United also is rethinking its share buybacks after announcing a $2 billion repurchase plan this summer that followed a $3 billion effort from a year earlier. The pace may need to slow because of significant increases in labor expenses from several new union contracts as well as rising fuel costs, he said.

United is faced with rising costs. And they haven’t been increasing revenue. They may not be as well-positioned to spend their cash buying shares instead of investing in the business. That’s hardly a surprise.

They’re also reconsidering the aircraft they have on order — not just the previously announced deferral of 737s.
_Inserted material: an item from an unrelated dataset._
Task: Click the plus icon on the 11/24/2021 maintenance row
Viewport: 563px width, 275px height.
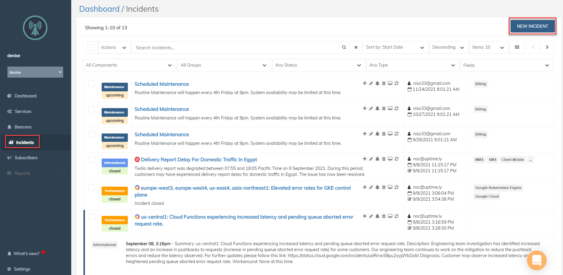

The airline may convert some of the Airbus A350-1000s to smaller long-haul models, Chief Financial Officer Andrew Levy said in an interview at United’s Chicago headquarters. United also is considering the so-called Max 10X, a stretch of Boeing’s largest 737, to replace some of the single-aisle jet orders it recently deferred as part of a cost-savings push.

…“These fleet decision are big decisions, they affect your balance sheet for a long time,” Levy, 47, said in the interview. “These are big capital decisions that you have to live with for a really long time, so you need to make sure you get it right.”

The A350-1000s could be swapped out for A350-900s or A330s.

About Gary Leff

Gary Leff is one of the foremost experts in the field of miles, points, and frequent business travel - a topic he has covered since 2002. Co-founder of frequent flyer community InsideFlyer.com, emcee of the Freddie Awards, and named one of the "World's Top Travel Experts" by Conde' Nast Traveler (2010-Present) Gary has been a guest on most major news media, profiled in several top print publications, and published broadly on the topic of consumer loyalty. More About Gary »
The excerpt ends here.